The fact of the matter is that while a Jeffco Arts Academy may retain some kids, DSA will still get Jeffco kids, especially in the start-up years – so the true losers will be other neighborhood Jeffco schools. And the loss will be more significant than the misleading 1-2 students per school that a Cabinet member told the Board. Maybe the Cabinet is making the assumption that NO Jeffco kids will go to DSA. But it doesn’t take a math genius to work that out. Even in the first year of the Academy, schools will lose more than the 1-2 students projected. Considering that middle schools would lose 150 kids (grades 6-8) to the Academy and there are 20 middle schools, that works out to 6.5 kids, on average, per middle school. It is reasonable to expect that schools closer to the Academy would lose more while schools farther away would lose fewer. The numbers are even more pronounced for high schools, once the Academy is operating as a 6-12 school. In this case, the Arts Academy would draw 200 students from 17 high schools, an average of 12 per school, but once again more pronounced at closer schools. Wheat Ridge, Lakewood, Jefferson, Golden and Alameda could expect the loss of 15-20 students each. That’s the equivalent of $100,000 SBB dollars, or more than one teacher, per school. Were these consequences fully thought out?

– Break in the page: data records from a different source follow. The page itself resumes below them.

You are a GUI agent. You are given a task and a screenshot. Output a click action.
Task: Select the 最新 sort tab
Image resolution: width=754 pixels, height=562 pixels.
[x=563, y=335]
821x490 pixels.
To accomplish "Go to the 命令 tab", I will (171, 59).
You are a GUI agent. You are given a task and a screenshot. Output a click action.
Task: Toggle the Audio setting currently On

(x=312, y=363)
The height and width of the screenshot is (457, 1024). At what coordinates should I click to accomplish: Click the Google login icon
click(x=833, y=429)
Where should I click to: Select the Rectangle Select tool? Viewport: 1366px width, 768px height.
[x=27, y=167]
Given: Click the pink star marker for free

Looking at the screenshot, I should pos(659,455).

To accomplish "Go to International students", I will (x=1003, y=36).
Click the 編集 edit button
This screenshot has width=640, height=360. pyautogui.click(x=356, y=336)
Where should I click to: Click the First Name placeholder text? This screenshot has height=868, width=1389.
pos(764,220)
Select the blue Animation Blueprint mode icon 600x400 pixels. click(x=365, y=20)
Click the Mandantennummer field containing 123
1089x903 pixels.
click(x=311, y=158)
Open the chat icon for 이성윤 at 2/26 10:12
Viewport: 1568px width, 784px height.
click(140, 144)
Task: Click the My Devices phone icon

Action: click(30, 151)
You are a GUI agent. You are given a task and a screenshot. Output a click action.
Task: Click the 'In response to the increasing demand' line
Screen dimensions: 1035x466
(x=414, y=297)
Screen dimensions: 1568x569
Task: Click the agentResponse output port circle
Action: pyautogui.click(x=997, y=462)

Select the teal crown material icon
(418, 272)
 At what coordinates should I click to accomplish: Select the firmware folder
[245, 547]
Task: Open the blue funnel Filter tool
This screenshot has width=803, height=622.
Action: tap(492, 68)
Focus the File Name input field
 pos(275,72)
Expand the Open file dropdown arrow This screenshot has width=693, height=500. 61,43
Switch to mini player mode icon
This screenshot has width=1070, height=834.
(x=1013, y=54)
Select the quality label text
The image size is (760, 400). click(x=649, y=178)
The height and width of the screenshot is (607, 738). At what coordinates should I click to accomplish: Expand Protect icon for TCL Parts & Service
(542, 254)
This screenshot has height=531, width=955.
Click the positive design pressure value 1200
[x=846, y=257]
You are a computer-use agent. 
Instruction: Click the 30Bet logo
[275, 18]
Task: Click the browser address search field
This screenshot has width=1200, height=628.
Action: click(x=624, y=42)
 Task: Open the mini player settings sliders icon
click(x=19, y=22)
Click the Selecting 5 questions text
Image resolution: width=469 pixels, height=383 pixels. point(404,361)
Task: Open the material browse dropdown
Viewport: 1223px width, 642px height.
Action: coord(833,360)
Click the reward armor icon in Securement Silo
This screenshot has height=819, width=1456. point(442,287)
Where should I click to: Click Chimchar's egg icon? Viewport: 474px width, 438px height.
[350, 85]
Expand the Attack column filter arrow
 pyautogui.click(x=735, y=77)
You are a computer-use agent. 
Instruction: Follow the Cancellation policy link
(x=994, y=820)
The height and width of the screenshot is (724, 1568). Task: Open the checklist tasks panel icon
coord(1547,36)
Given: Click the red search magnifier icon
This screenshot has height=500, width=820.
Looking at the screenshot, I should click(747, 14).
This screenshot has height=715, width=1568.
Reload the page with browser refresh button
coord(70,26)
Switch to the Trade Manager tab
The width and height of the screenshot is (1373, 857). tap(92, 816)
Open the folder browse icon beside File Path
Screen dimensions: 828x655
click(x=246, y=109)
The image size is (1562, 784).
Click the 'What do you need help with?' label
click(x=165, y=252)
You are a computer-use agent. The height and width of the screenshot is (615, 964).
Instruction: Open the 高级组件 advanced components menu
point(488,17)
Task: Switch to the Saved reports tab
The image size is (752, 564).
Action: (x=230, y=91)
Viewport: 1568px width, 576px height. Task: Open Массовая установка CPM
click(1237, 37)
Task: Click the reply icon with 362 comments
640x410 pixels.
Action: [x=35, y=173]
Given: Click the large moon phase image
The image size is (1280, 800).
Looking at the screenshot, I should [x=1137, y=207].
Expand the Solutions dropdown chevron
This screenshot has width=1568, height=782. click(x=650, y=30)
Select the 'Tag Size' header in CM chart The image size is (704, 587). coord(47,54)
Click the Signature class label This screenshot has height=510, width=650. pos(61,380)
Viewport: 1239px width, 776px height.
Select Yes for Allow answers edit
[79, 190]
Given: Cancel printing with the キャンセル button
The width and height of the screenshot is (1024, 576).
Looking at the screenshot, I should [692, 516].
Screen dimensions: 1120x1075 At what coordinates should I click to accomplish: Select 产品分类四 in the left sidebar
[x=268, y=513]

And what about staffing? If my memory serves me correctly, DSA holds auditions in November or early December. If the Arts School is approved by the Board for an August 2018 opening, how would there be enough lead-up time to staff up, where would teachers be hired from, where would auditions be held, and who would hold them? Would the school’s teachers be hired away from our neighborhood schools, putting dents in the continuity of already existing Jeffco programs? And before starting a new school, wouldn’t teachers need time to develop the curriculum?

Finally, the budgeted eight teachers is not adequate to teach 200 students core subjects plus their specialty areas – unless you plan to have dance teachers teaching areas they’re not trained in such as math.

Once again, Glass’ concept may look good from a high level, but once you dive into the details, it is poorly conceived.

The Board was right to put the brakes on something that was moving way too fast, based on a 3-year-old survey that found that one of the things people were looking for in the District was an arts school.

It’s funny. The day before the Board meeting, DeliverEd recommended that the District find a “quick win” to help sell Glass’s “Vision.” Was the Arts Academy recommendation the “quick win” Glass was looking for?

This recommendation was certainly “quick,” but it was not going to be a win for anyone. Fortunately, the Board saved us, at least temporarily, from a potentially costly decision that would have affected the District’s finances, neighborhood schools and kids who opted to attend such a dubious “start-up.” This recommendation seems to have been aimed more at advancing of Glass’s stature than serving the District or our kids.